There are two types of fat pictures.
|Senior Prom 1998|
|Summer of 1998: It became my profile|
picture, although it was picture of a
large group, not just my legs.
If your friends and family are kind, they understand that this is a fat picture, and although it may go up amongst the billions of pictures on facebook, twitter, and instagram, you are not tagged. If you are lucky, the picture will fly under the radar. Worse yet are picture in which you are fat AND are sitting with a plate of half eaten food. Worse yet, sitting with a plate of what used to be dessert.
I want to see my fat pictures. Don't get me wrong, I don't necessarily want the world to see all of my fat pictures. I'm starting to think that these fat pictures are somewhat of a treasure. I realize that every time I have the chance, I erase any pictures of myself that are less than my standards, or those of others. The reality is, that life is not flattering, not when you have to wake up early and work over 40 hours a week. Not when you have sick children, or a house to clean.
I searched and searched for a fat picture so that I may compare itI to my present. Not only that, but I want to remind myself how far I have come. When I gain a pound one day instead of loosing 3 ounces. When a size 14 doesn't fit yet. When I want a bite of cake, and most of all when I want to quit. I want to remember where I started.
|Some of the progress photos I have taken. Oldest|
I started nearly 2 years ago. I started over 35 pounds ago. I started 10% body fat ago. I started a size 22. I started depressed. I started unhealthy. I started at a resting heart rate of near 80. I started 360 miles and a pair of running shoes ago.
My present is today. My present is a toddler smaller and with 10% less body fat. My present is a size 16 (nearly 14). My present is happy and healthy. My heart is a restful < 60 BPM at rest. My present is 60 miles into my new shoes and too many hours ago to count.

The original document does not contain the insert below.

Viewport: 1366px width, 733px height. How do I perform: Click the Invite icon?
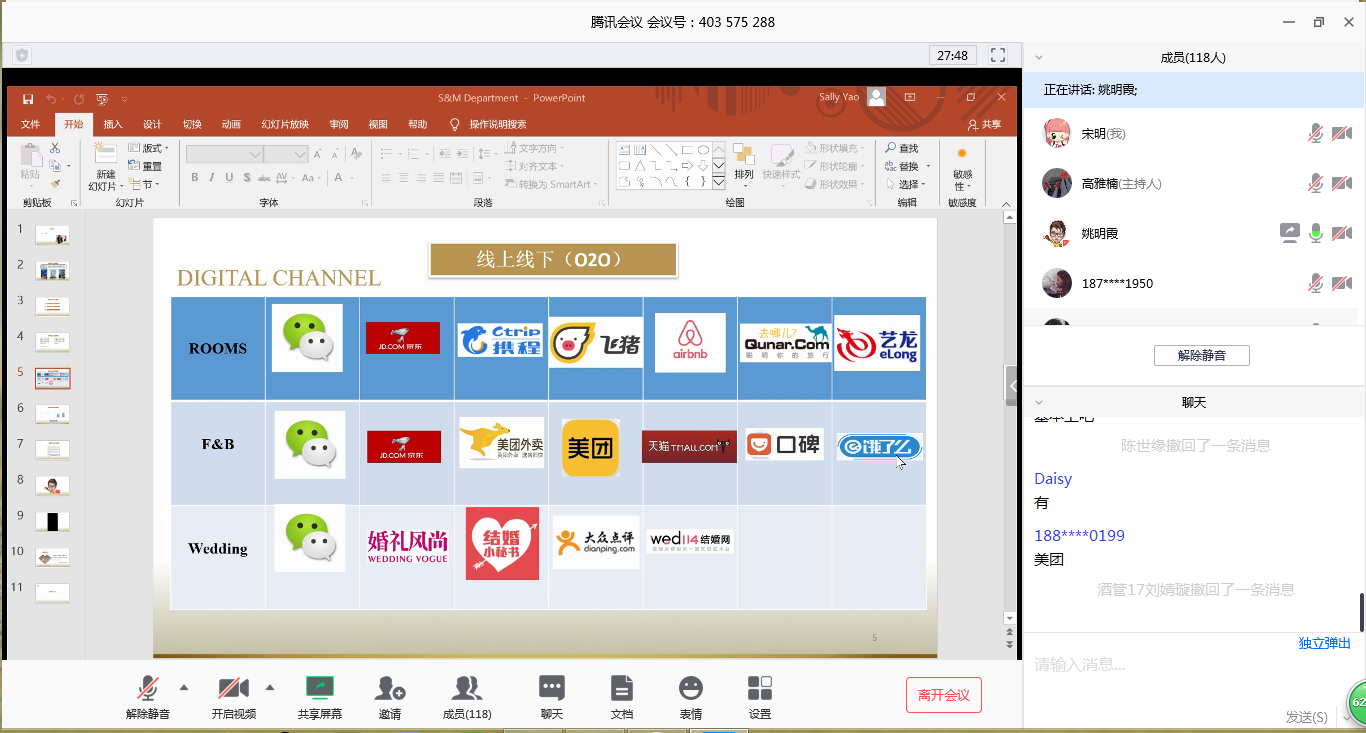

I don't know where I'll end. I have a goal. I am determined to meet that goal, still who says I won't become determined to surpass it?
And so, I want my fat pictures back. All the ones I have erased, burned, shredded, flushed, scribbled on, or threw away. I have the fattest of the fat at school, but I hid it so well, that I'm not sure where it is. Inevitably, it will make it's way to this page some day.